And this modification will destroy the existing application, which needs to be evaluated.

brechtsanders commented 4 years ago

Okay, so in your opinion, would it be better to require a new flag to get the table behaviour and to default to not using the table behaviour?. Adding a function to skip the first N lines has crossed my mind too

remicollet commented 4 years ago

Okay, so in your opinion, would it be better to require a new flag to get the table behaviour and to default to not using the table behaviour?.

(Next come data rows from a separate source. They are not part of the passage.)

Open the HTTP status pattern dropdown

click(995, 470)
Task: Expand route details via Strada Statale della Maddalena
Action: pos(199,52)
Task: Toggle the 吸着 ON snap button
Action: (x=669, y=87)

IMHO: yes, as this will restore old behavior, and make the "table" one new and optional (avoid BC break)

viest commented 4 years ago

Yes, keeping the API single responsibility helps to achieve more valuable functions, such as the function of php-ext-xlswriter: skip N lines.

remicollet commented 4 years ago

To be clear about the change

xlsxioread_sheet_next_cell behavior is the same

And the PHP extension was used to ignore cell with 0 index.

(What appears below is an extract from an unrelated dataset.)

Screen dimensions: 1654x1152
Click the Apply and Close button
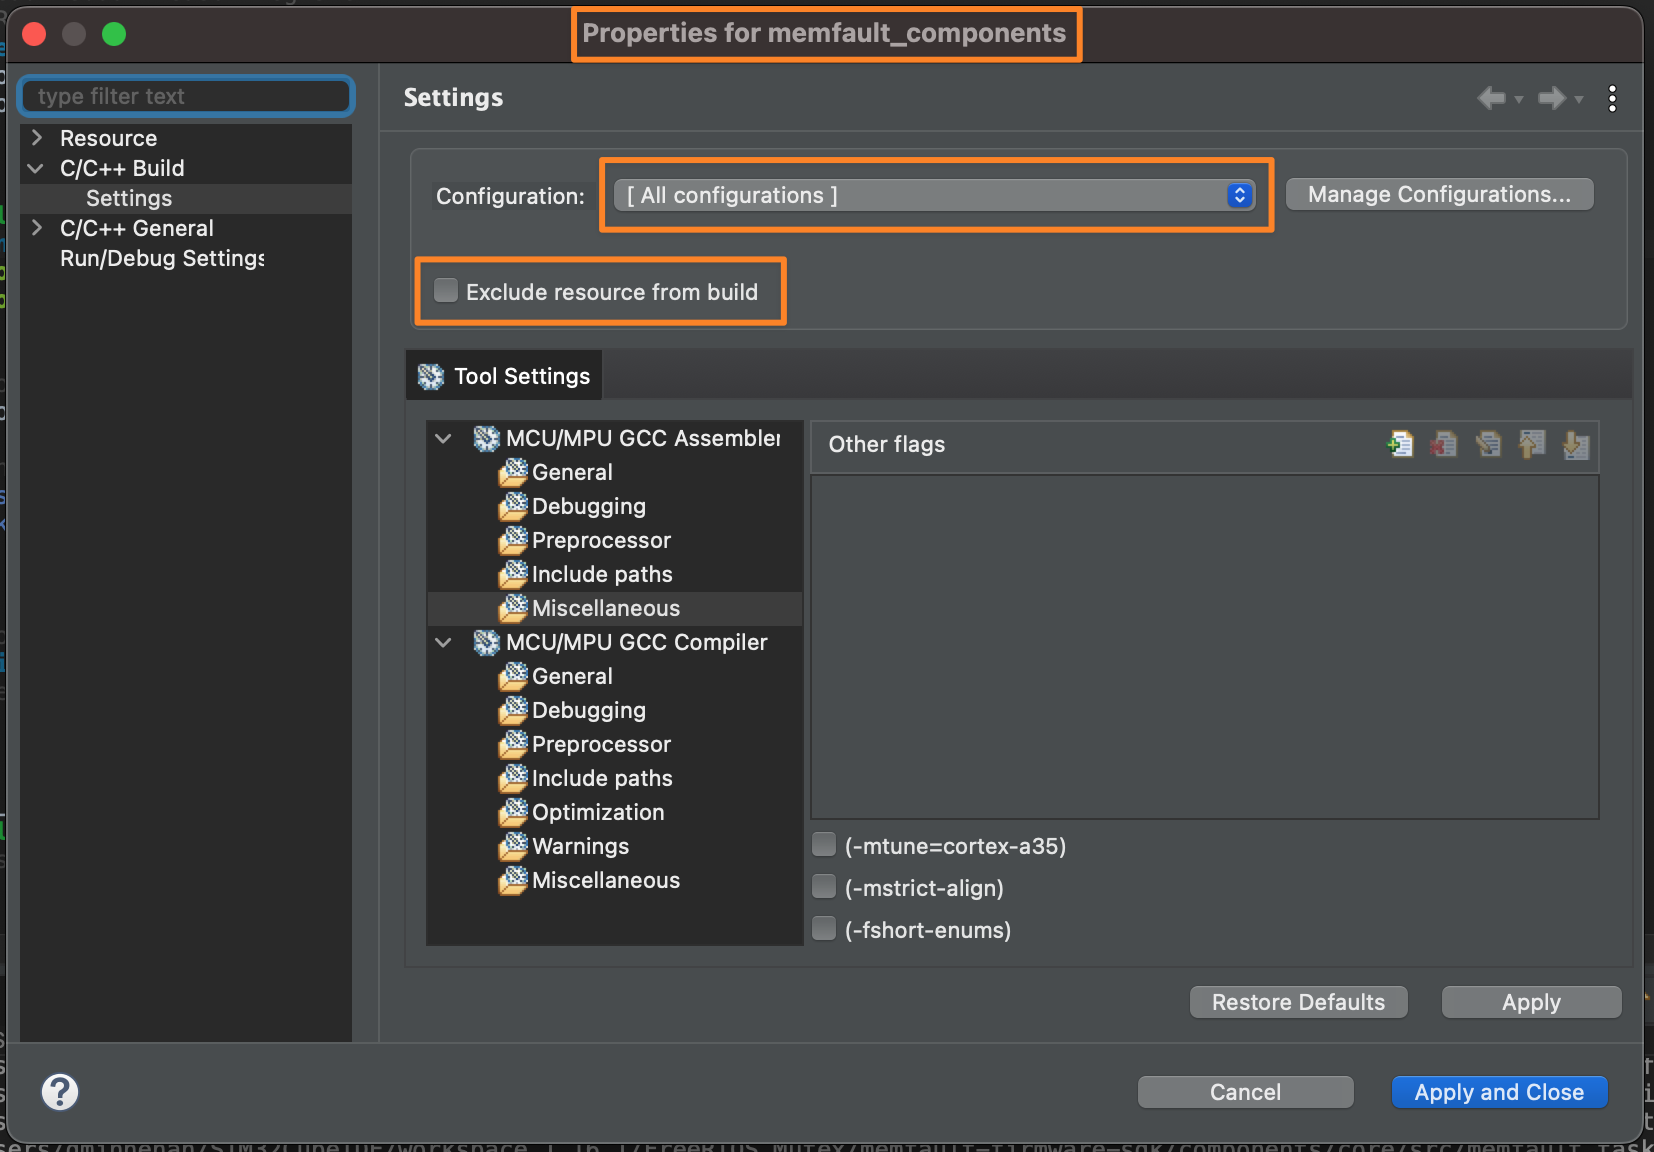click(x=1498, y=1092)
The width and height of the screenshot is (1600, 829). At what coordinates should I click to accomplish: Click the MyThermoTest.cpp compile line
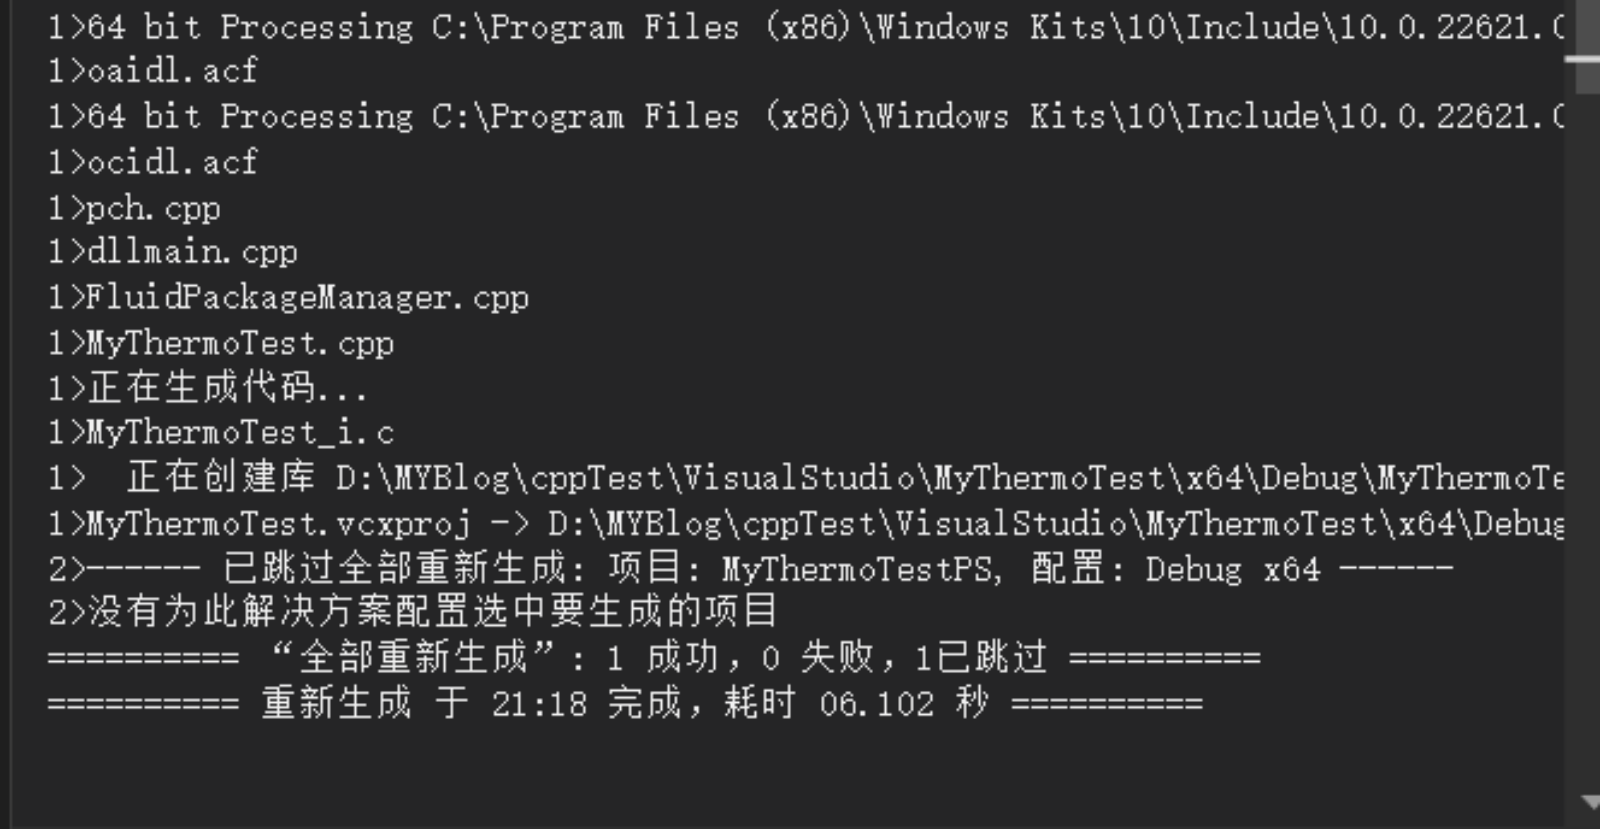[x=221, y=344]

brechtsanders commented 4 years ago

For now the table behaviour (determining the number of columns based on header row) is only active when using the XLSXIOREAD_SKIP_EXTRA_CELLS flag. This is now in release 0.2.29.

remicollet commented 4 years ago

IMHO everything looks consistent

XLSXIOREAD_SKIP_NONE

    1
      A: 
      B: Cost
    2
    3
      A: viest
      B: 
      C: 
      D: 
      E: 43726.6259375

XLSXIOREAD_SKIP_EMPTY_ROWS

    1
      A: 
      B: Cost
    2
      A: viest
      B: 
      C: 
      D: 
      E: 43726.6259375

XLSXIOREAD_SKIP_EMPTY_CELLS

    1
      B: Cost
    2
    3
      A: viest
      E: 43726.6259375

XLSXIOREAD_SKIP_ALL_EMPTY

    1
      B: Cost
    2
      A: viest
      E: 43726.6259375

XLSXIOREAD_SKIP_EXTRA_CELLS

    1
      A: 
      B: Cost
    2
      A: 
      B: 
    3
      A: viest
      B: 

Notice: xlsxioread_sheet_last_row_index when empty row 2 is skipped, shoudn't row 3 index be preserved (return 2 for now) as xlsxioread_sheet_last_column_index do for coloumn index ?

brechtsanders commented 4 years ago

xlsxioread_sheet_last_row_index is the last row seen by the parser, but the skipping of an empty row is done when reading the first cell of a row. So before reading that first cell xlsxioread_sheet_last_row_index will still show you the index of the last row that wasn't empty.

viest commented 4 years ago

It's really bad, skip does not mean that he does not exist, so the index also needs to be updated.

brechtsanders commented 4 years ago

As the design is to support streaming data the engine doesn't read ahead, so it doesn't know what it's going to skip. The value xlsxioread_sheet_last_row_index will be correct if you check it when the first cell of the row has been read.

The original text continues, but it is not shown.